= 課題概要 =
「675x491 pixels. How」を含む行から記録の末尾までを、両端の行も含めて一字も変えずに書き出せ。

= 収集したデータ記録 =
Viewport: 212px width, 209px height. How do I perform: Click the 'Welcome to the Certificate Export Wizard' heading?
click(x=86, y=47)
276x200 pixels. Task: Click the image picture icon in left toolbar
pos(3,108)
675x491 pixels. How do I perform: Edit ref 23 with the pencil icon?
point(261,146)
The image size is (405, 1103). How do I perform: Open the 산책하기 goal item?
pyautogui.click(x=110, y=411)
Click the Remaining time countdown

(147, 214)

= 本問の解答 =
675x491 pixels. How do I perform: Edit ref 23 with the pencil icon?
point(261,146)
The image size is (405, 1103). How do I perform: Open the 산책하기 goal item?
pyautogui.click(x=110, y=411)
Click the Remaining time countdown

(147, 214)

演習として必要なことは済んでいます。